I decided to experiment with creating a central database to hold the IP addresses banned by various servers / honeypots running Fail2Ban – so that the information could be used as a source for IPtables or TCPWrappers to protect other servers.
I created the file /etc/fail2ban/action.d/qshield.conf and in it placed the following:
[Definition]
actionstart =
actionstop =
actioncheck =
actionban = /usr/bin/curl -s "http://mywebaddress.com/blocklist.php?target_ip=<ip>&added_by=fail2ban&source_details=Fail2BanSSH"
actionunban = = /usr/bin/curl -s "http://mywebaddress.com/blocklist.php?target_ip=<ip>&added_by=fail2ban&source_details=Fail2BanSSH&action=unban"
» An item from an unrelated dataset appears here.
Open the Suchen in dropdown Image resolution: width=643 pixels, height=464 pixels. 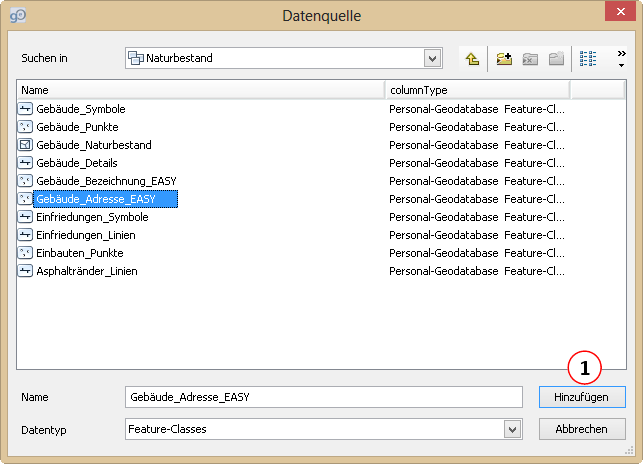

Then editied /etc/fail2ban/jail.conf adding a qshield line below the iptables action as follows:
[ssh-iptables]
enabled = true
filter = sshd
action = iptables[name=SSH, port=ssh, protocol=tcp]
qshield
sendmail-whois[name=SSH, dest=jonny@myaddress.com, sender=webmaster@myaddress.com]
logpath = /var/log/secure
maxretry = 4
bantime = 1200
So the qshield action calls the web address blocklist.php that contains PHP code to add the details to a database for example:
$strTargetIp=filter_var($_REQUEST[‘target_ip’], FILTER_VALIDATE_IP);
$strSourceIp=$_SERVER[‘REMOTE_ADDR’];
$strAddedBy=addslashes($_REQUEST[‘added_by’]);
$strSourceDetails=addslashes($_REQUEST[‘source_details’]);
$DBHOST=”localhost”;
$DBUSER=”blocklists”;
$DBPASS=”topsecret”;
$DBNAME=”blocklists”;
$db = mysql_connect($DBHOST,$DBUSER,$DBPASS);
mysql_select_db($DBNAME);
$query = “INSERT INTO blocklist (target_ip,source_ip,source_details,cdate,added_by) VALUES (‘”.$strTargetIp.”‘,'”.$strSourceIp.”‘,'”.$strSourceDetails.”‘,'”.date(‘Y-m-d H:i:s’).”‘,'”.$strAddedBy.”‘)”;
$result = mysql_query($query);
if($result){
echo “OK IP added “.$strTargetIp;
}else{
echo “Oops there was a problem!”;
}
Obviously to improve the whole setup I would need to add API keys to authroise the adding of entries but I am still playing about with this.